I had a great freshman year of college once I got over my little homesickness.  I was running cross country, playing softball, and running indoor and outdoor track.  I kept busy for sure.  I had just about said goodbye to my freshman year when I was in Florida for the outdoor track national competition.  I shared a room with four other college girls and we were acting crazy like college girls do, ok not that crazy.

I was in my pj's, my retainer, and settling in for the night in that comfy hotel bed.  I laid my hand opposite my heart and snuggled in to watch just a little more tv before calling it a night.  That's when I felt it.  It was a lump about the size of a quarter.  I could almost feel every side of it.  It didn't hurt.  I didn't feel sick.  I was 19 for goodness sake.  I asked the girls in the room to see if they felt what I felt.  The looks of concern surrounded me as they confirmed what they had felt as well. 

Here I am in my prime, having the time of my life.  I had love, I was healthy; in the best shape of my life, and the whole world in front of me.  Then I felt this and it was like my world stopped spinning. 

I called my mom to let her know what I felt.  In the fewest words, she freaked out.  I went to have it checked as soon as I got home.  You can image how uncomfortable I was.  There in the doctor's office being felt up by just about everyone and laying on a table with my chest hanging out.  Then a sonogram by a younger, handsome doctor, there again with my chest just out there.  Then a mammogram.  A mammogram.... at 19.  The questions, the explanations.  "I can make the incision just about here.  It will be about an inch long and I will try to keep it where your bathing suit can cover it.  But, you should always cover it if you tan...." 

Those words I don't think I will ever forget.  That's when it hit me.  Surgery?  Really?!  I had been sick once in my life that required hospitalization around two years old.  Now, surgery?  I have to have surgery? 

The surgery was quick.  I felt fine and even hit up the ole Wal-Mart with mom and dad on our way home.  They were concerned, quiet through this whole thing.  You could see the fear in their eyes. 

The outcome?  No cancer.  I have "very dense breast tissue" and I will always have a scar that will never fade.  Fibroids are just something that are going to be a part of my life.  And I will repeat the process above countless times in my future.  It's a pain.  It's scary, but it is worth it.  It is much better than radiation, chemo, losing my hair, my life if I let these things go and they end up turning cancerous. 

So, today I wear pink and I do countless checks for that next lump.  I have had a few mammograms and I will continue to have them.  In fact right before I got pregnant with Weston I had another one.  No surgery that time, but the lump was there, now it isn't.  I'm wearing pink in support of those whose lumps remain and infect their bodies.  For those that have lost their lives and for those that won the fight.  For those that put it off, waiting for things in their life to calm down only to find out they were stage 4 and fought the hardest fight of their life bringing them closer to death than they have ever been.  For the support their friends and family show.  You won't find more support than this lady showed hereMommakiss, I'm doing it for you and your girl, A.

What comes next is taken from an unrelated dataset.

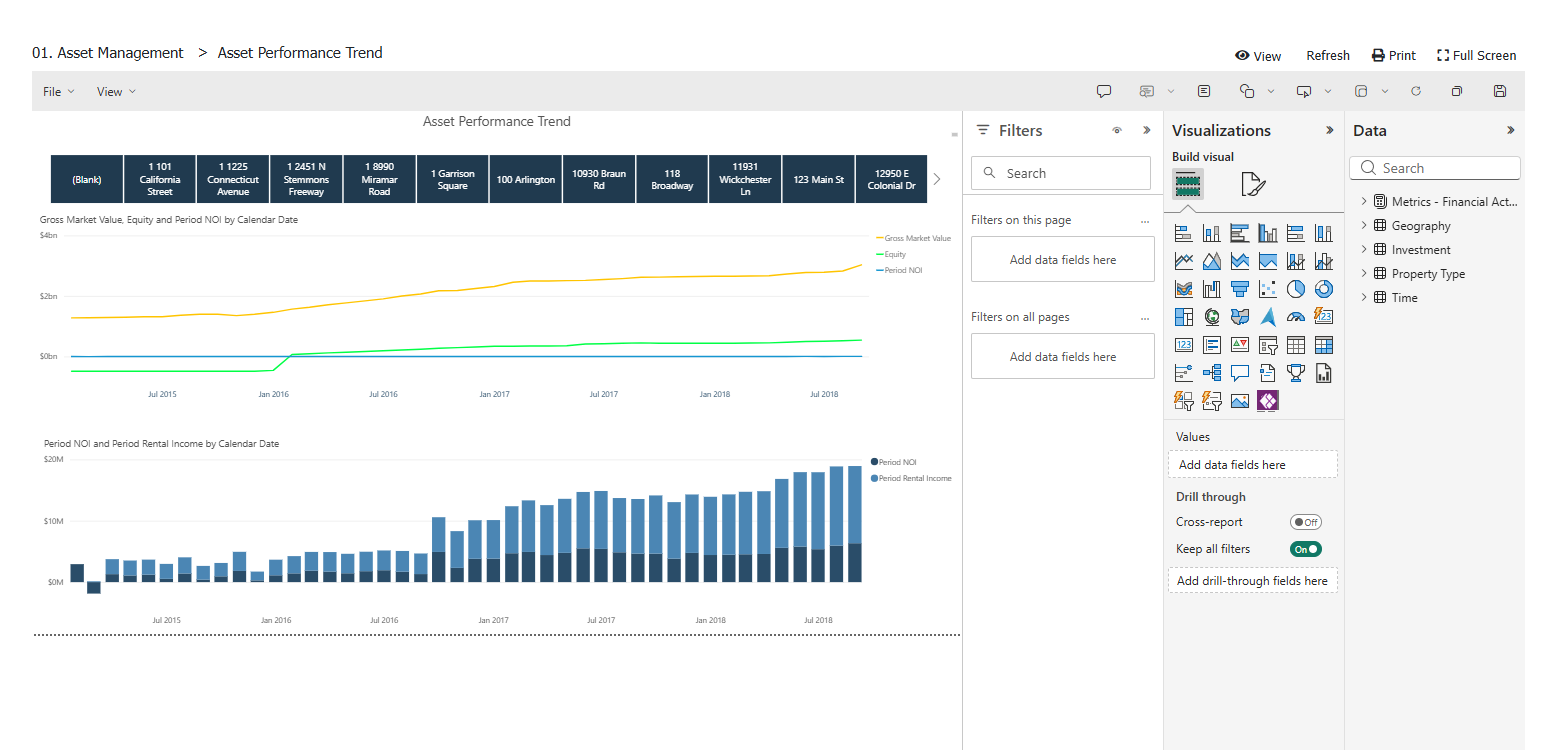Switch off Keep all filters toggle
The height and width of the screenshot is (750, 1553).
click(1305, 549)
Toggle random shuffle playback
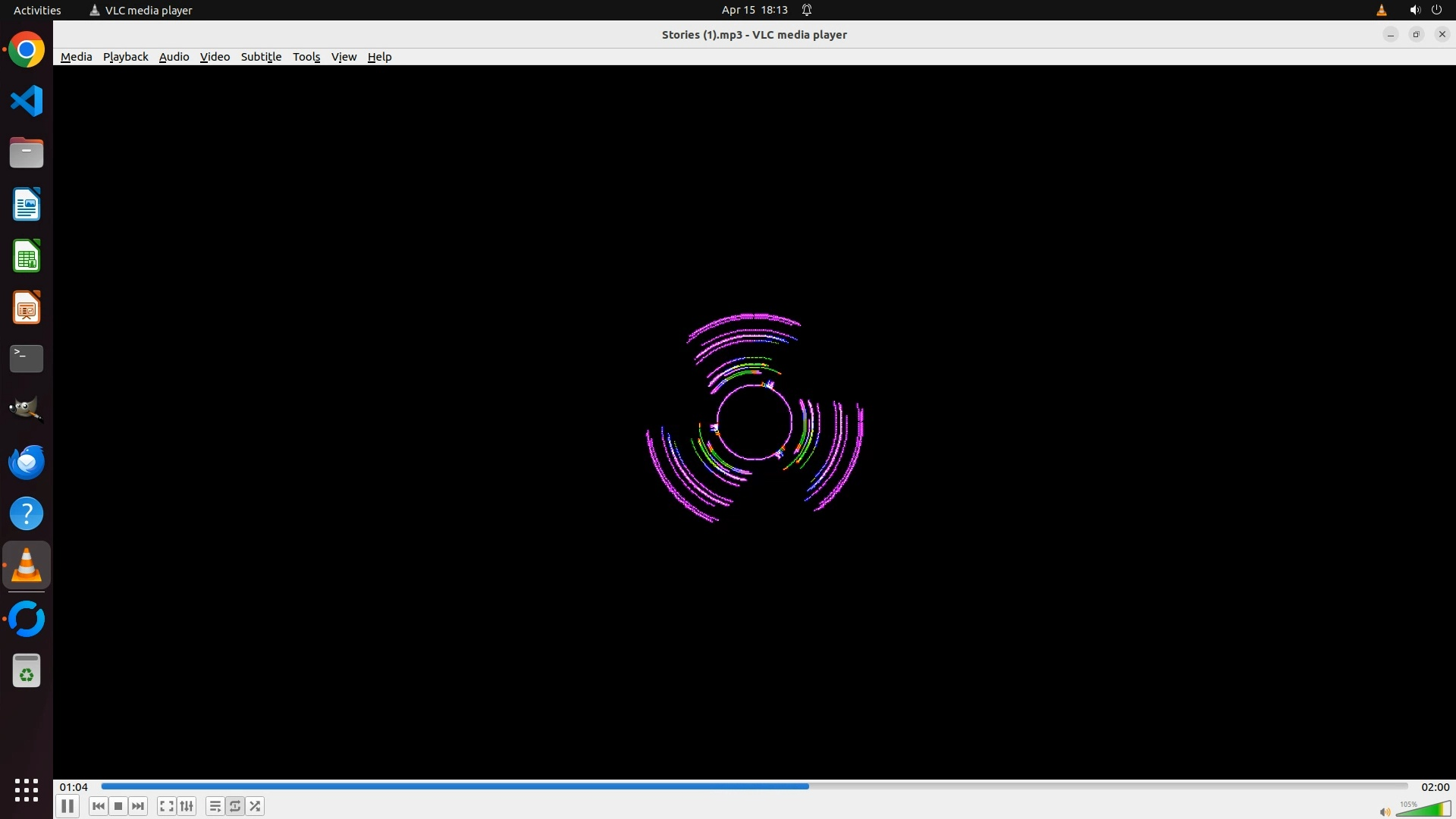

Check um, ladies.  Check them often and go to the doctor to look at anything suspicious and do it now.  A mammogram is uncomfortable, but I would take the fight of an early stage over stage 4 anyday.  Go do it!  Nichole did it.  There isn't an excuse good enough.  This is your life.


  1. You have me in tears this morning, Tayarra.
    Your strength just oozes through this piece.
    I love that you have taken charge and are being so incredibly proactive.
    Much love to you, my amazing friend.

  2. Such a scary thing at such a young age! Glad you are still around, still checking, and wearing pink.

  3. I love you so much. I'm serious, this is the exact kind of story that needs to be shouted from the rood tops. Feel your boobs. Get checked. Until there is a cure, there will be early detection and better meds. I'm so glad you are doing your mamm's and wear that pink girl. Thank you fir this.

  4. How scary that you had to have it removed! I had ultrasounds done on mine at 24- I just have lumpy boobs, though. Something I have to watch.